Olahraga dan perang adalah dua hal yang berbeda tapi memiliki banyak kesamaan. Keduanya terdapat unsur pertarungan, strategi, dan serangan. Namun olahraga tetap bukanlah perang. Setidaknya, dalam olahraga sangat menjunjung unsur sportifitas. Satu hal yang mirip, seperti perang, olahraga terkadang juga menyebabkan jatuh korban akibat cedera.

Cedera yang sering terjadi dalam berolahraga pada umumnya tidak disebabkan karena kontak fisik. Tetapi lebih sering disebabkan kesalahan teknik dalam menendang, meninju, melompat, menukik, maupun dalam mengangkat beban berlebih. Gerakan yang dilakukan dengan tiba-tiba juga sering menyebabkan cedera terutama pada sendi-sendi sikut, lutut, bahu dan pinggang.
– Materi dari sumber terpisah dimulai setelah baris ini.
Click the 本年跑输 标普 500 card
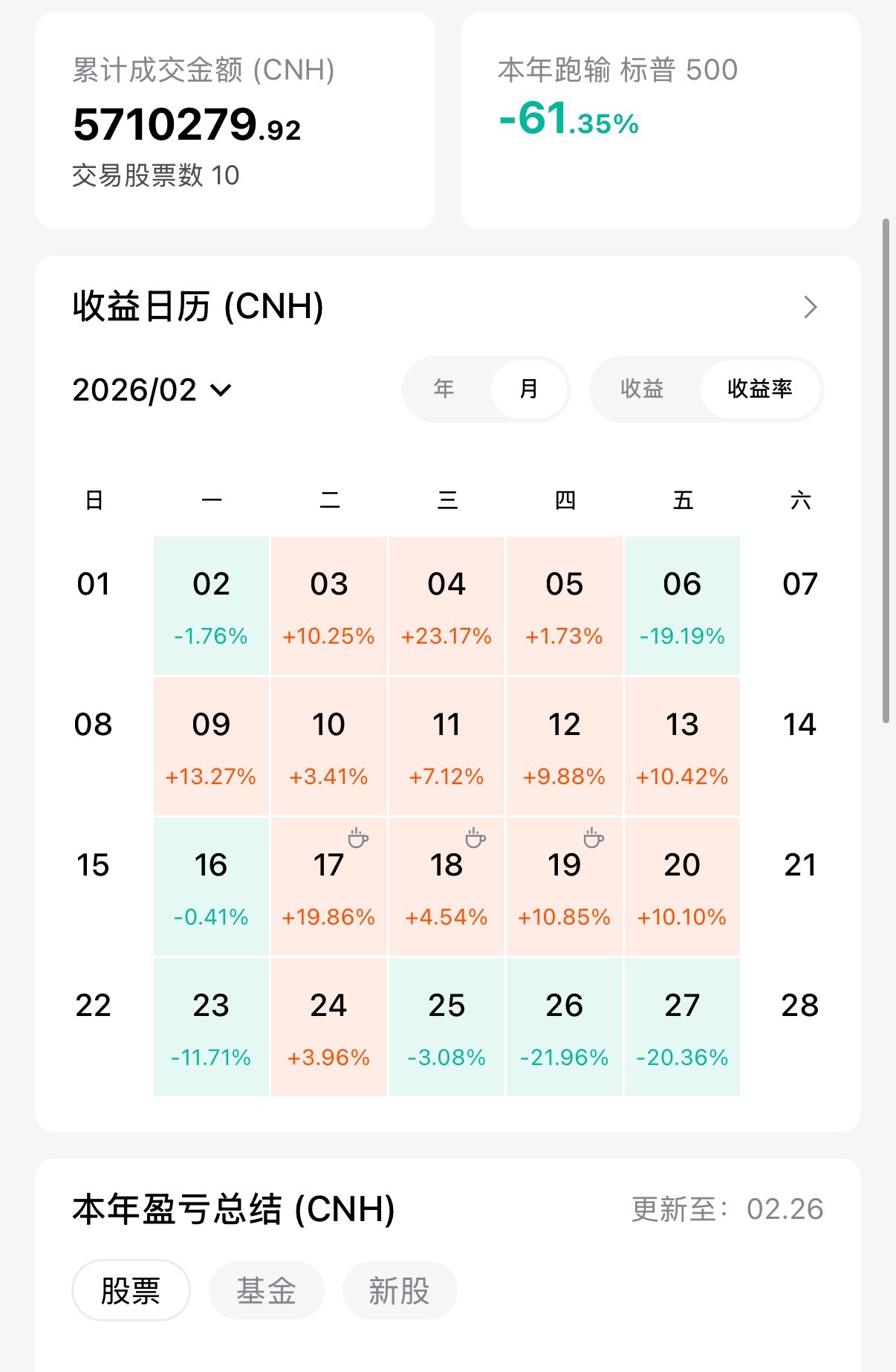This screenshot has height=1372, width=896. tap(660, 121)
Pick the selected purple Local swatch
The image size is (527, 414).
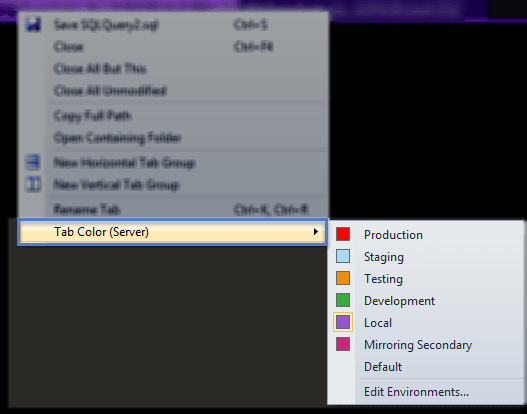343,322

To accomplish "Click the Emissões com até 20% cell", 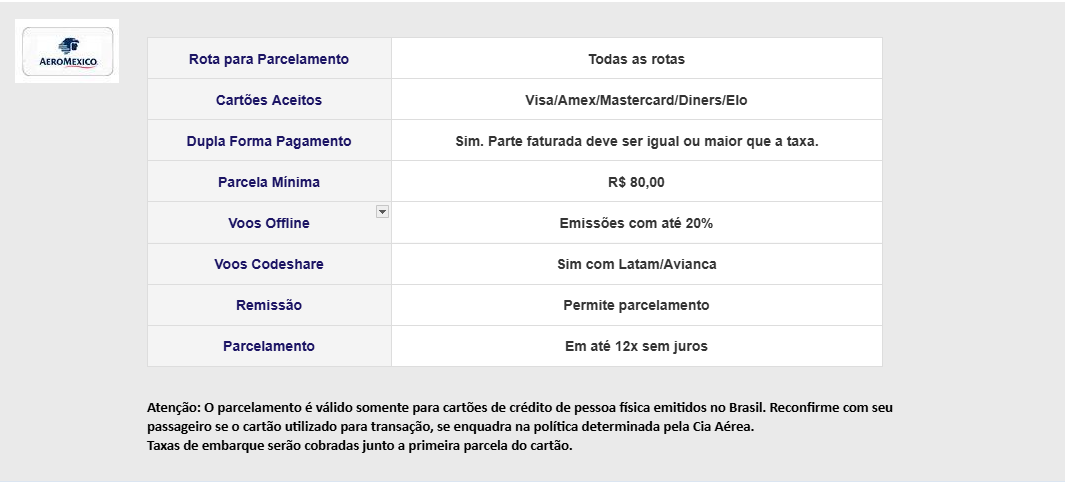I will pyautogui.click(x=636, y=223).
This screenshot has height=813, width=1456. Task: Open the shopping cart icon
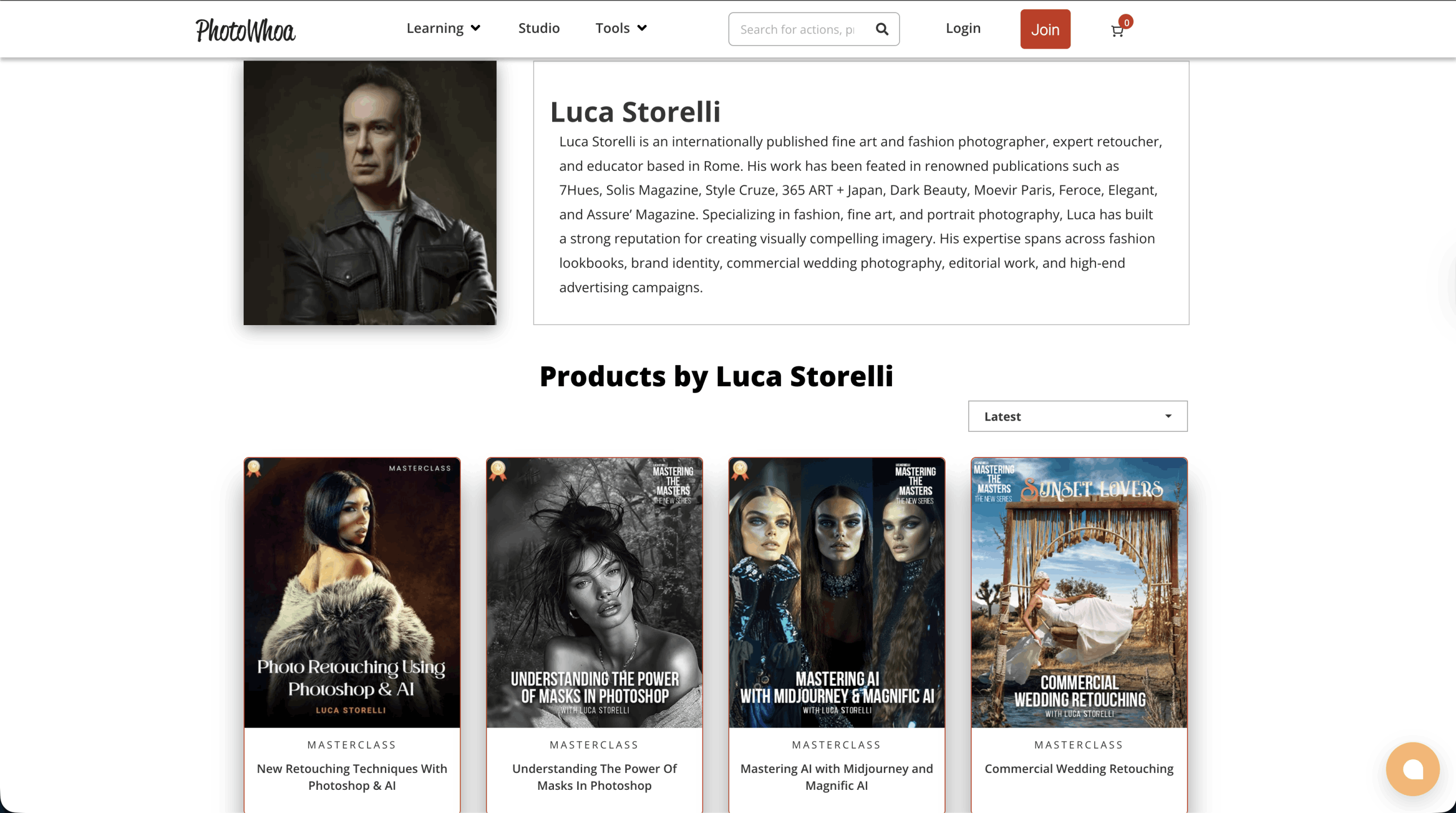[x=1116, y=31]
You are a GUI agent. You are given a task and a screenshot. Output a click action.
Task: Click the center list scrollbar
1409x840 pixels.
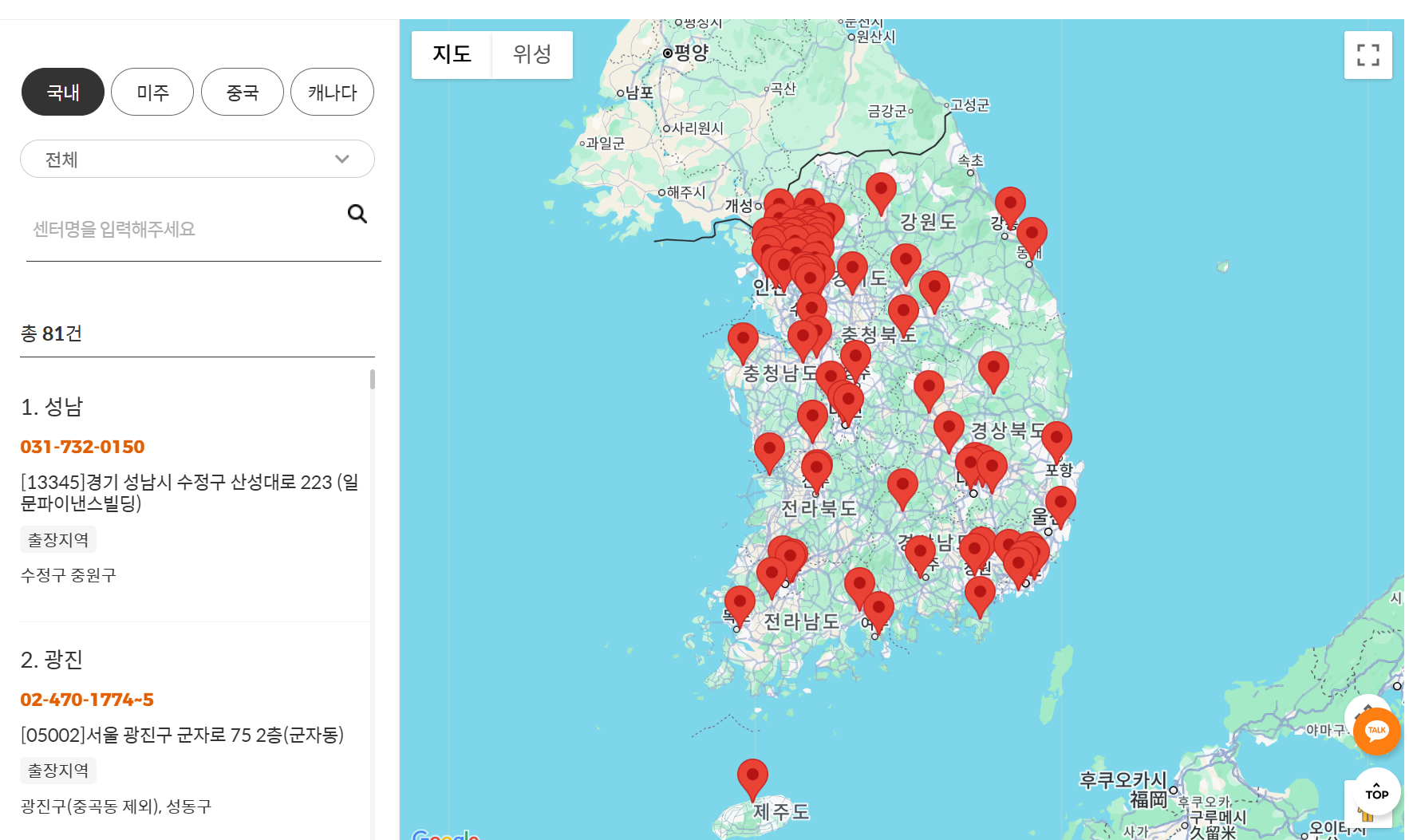(373, 380)
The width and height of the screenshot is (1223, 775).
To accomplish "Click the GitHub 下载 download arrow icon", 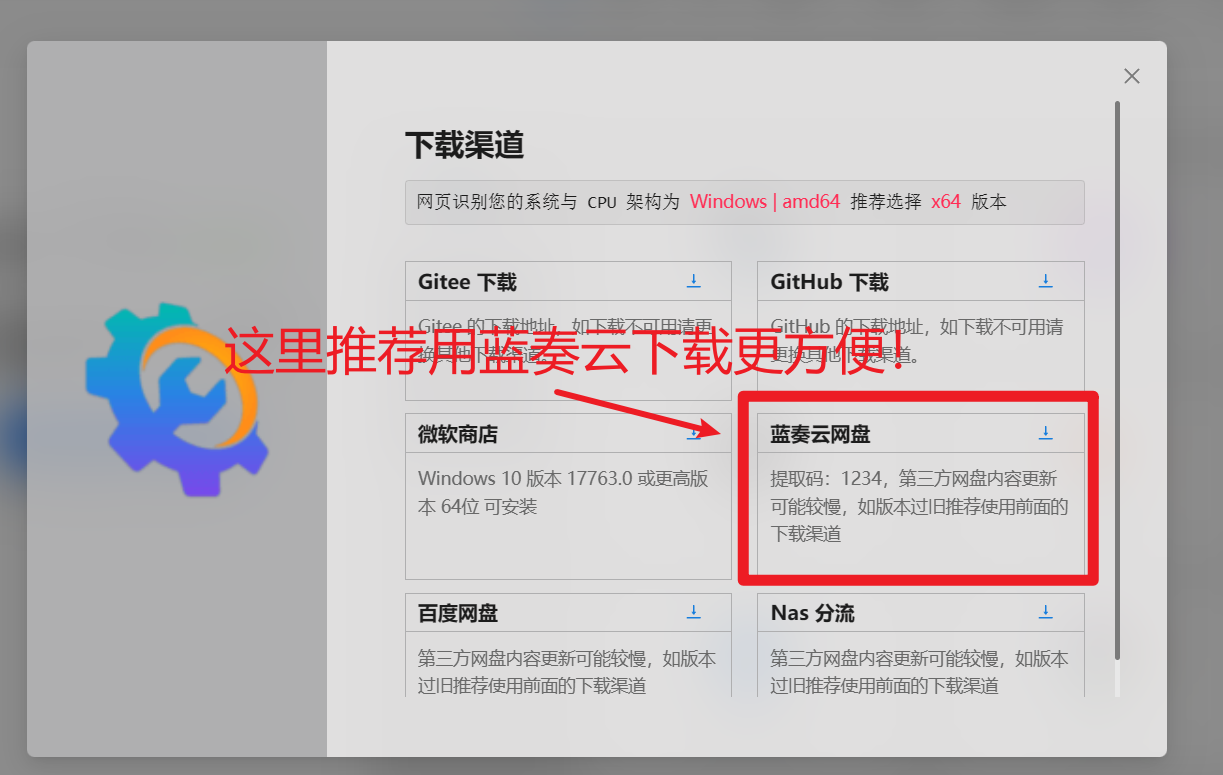I will pyautogui.click(x=1045, y=280).
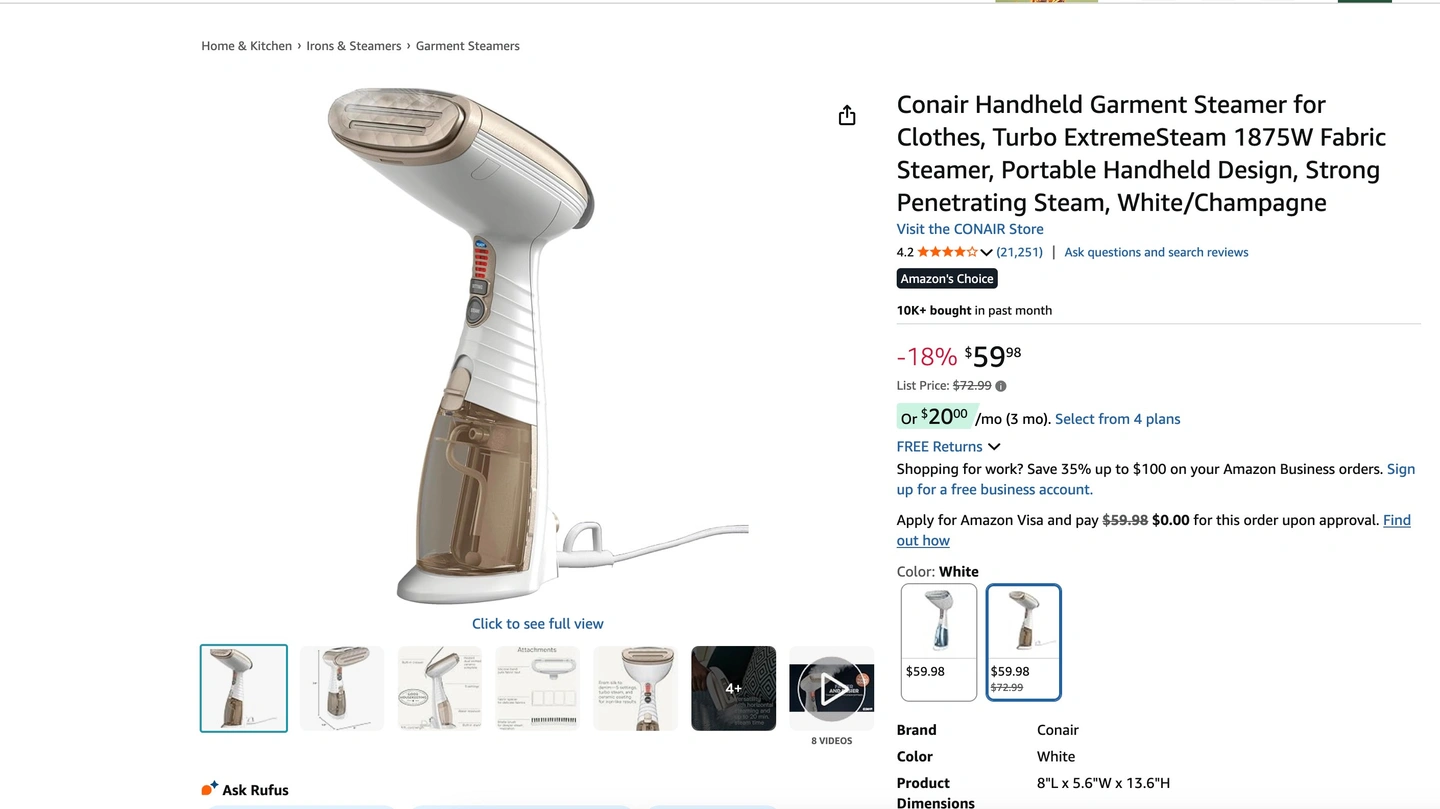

Berbeda dengan perang, cedera dalam olahraga dapat dicegah dengan cara menekankan perhatian pada lima hal, yaitu: kekuatan otot, fleksibilitas, rutinitas, peralatan, dan mawas diri.

Anda Cedera? Jangan Panik

Jika Anda mengalami cedera, segera lakukan pertolongan pertama dengan metode RICE : Rest, Ice, Compression, dan Elevation.

Cedera Otot

Istirahatkan bagian otot yang cedera dan hindari dari pergerakan berlebih (rest). Letakkan kompres es (ice) di atas otot yang cedera tersebut selama 10 menit setiap tiga jam. Jika Anda tidak memiliki kompres es, Anda dapat menggunakan es batu yang dibungkus kain serbet. Kemudian bungkus (compress) bagian yang cedera dengan bandage/perban. Jangan terlalu ketat karena dapat mempersulit peredaran darah. Terakhir, posisikan bagian otot yang cedera lebih tinggi daripada posisi jantung Anda (elevated) selama 20 menit.

Tulang Retak

Jika terjadi keretakan tulang, segera temui dokter. Masalah yang satu ini harus ditangani oleh dokter ahli.